English    Türkçe    فارسی   

2
1285-1309

  • Atı at bilir; at, atın eşitidir. Binicinin ahvalini de binici bilir. 1285
  • Duygu gözü attır, binici Hak nuru. Binici olmadıkça at, zaten işe yaramaz ki.
  • Şu halde ata terbiye ver, kötü huyunu terk ettir. Yoksa padişah onu kabul etmez.
  • Atın gözüne yol gösteren, padişahın gözüdür. Padişahın gözü olmadıkça at, bir şey göremez.
  • Atların gözleri, ottan, otlaktan başka bir yerde değildir.
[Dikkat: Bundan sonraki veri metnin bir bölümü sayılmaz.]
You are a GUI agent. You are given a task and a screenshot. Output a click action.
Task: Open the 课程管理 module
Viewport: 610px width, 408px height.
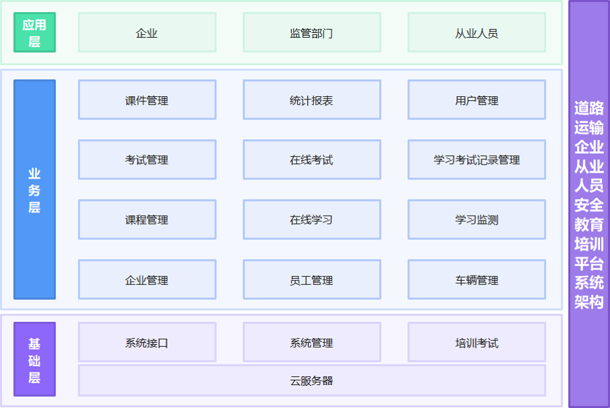coord(146,219)
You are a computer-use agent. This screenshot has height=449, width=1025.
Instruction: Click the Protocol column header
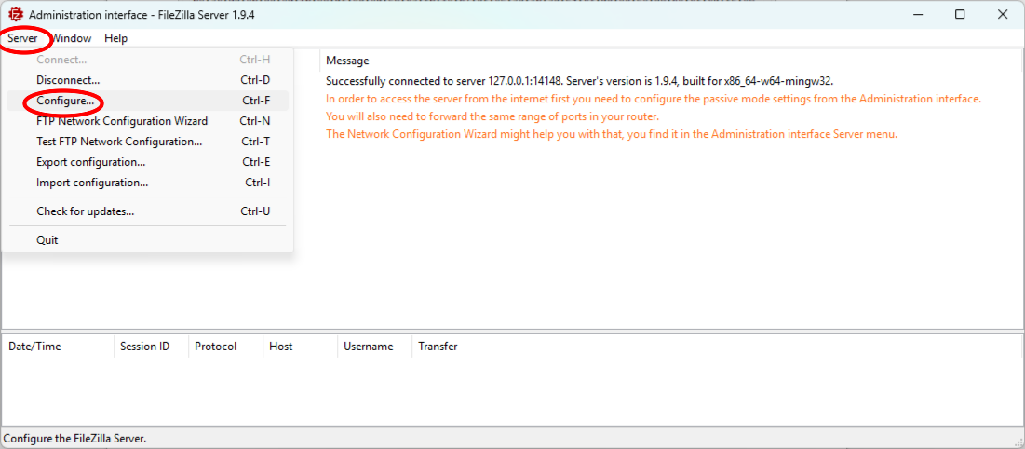pos(215,347)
Onları buralardan başka nereye çağırsan “ gelmem, niye geleyim” derler.
  • Allah nuru, duygu nuruna binmiştir de ondan sonra can, Allah’a rağbet etmiştir. 1290
  • Binici olmayan at yol gitmeyi ne bilir? Doğru ve ana caddeyi bilmek için padişah lâzım.
  • Nuru, binici olan duyguya doğrul. O onur, duyguya ne güzel bir sahiptir.
  • His nurunu bezeyen, Allah nurudur. Bu suretle “Nur üstüne nur” ayetinin manası zuhur eder.
  • His nuru adamı yere çeker, Hak nuru Kevser ırmağına götürür.
  • Çünkü duygularla idrak edilen âlem, çok aşağılık bir âlemdir. Allah nuru bir denizdir, duygu ise bir çiğ tanesi gibi. 1295
  • Fakat duyguya binmiş olan meydanda değildir, iyi eserlerinden, güzel sözlerinden başka bir şey görünmez.
  • Duyguya mensup olan nur bile, kesif ve cismani olmakla beraber gözlerin karasında gizlidir.
  • Öfkenden sen duygu nurunu bile görmüyorsun, dine mensup nuru nasıl görürsün?
  • Duygu nuru, bu kadar kesafetiyle beraber gizli olursa ap-arı olan bir ışık nasıl olur da gizli olmaz?
  • Bu cihan, gayp rüzgârının elinde bir saman çöpüne benzer, tamamıyla âcizdir. Gayp âleminin dileği, 1300
  • Onu gâh yüceltir, gâh alçaltır. Gâh doğrultur, gâh kırar.
  • Gâh sağa götürür, gâh sola… Gâh gül bahçesi haline kor, gâh diken haline.
  • El gizlidir, yazı yazan kalemi gör. At oynayıp seğirtmekte, binici meydanda değil.
  • Fırlayıp giden oka bak, yay gizli. Canlar meydanda da canların canı görünmüyor.
  • Oku kırma. O padişah okudur. Yaydan çıkan ok değildir, her şeyi bilenin şastından atılmıştır. 1305
  • Hak, “ Mâ remeyte iz remeyte” dedi. Allah’ın işi, bütün işlere örnektir, misaldir.
  • Kendi kızgınlığını kır, oku kırma. Senin kızgın gözün sana sütü kan gösterir.
  • O kanlara bulanmış, senin kanınla ıslanmış oku alıp öp de padişaha götür.
  • Meydanda olan âcizdir, bağlanmıştır, zebundur. Görünmeyense pek kuvvetli ve galip.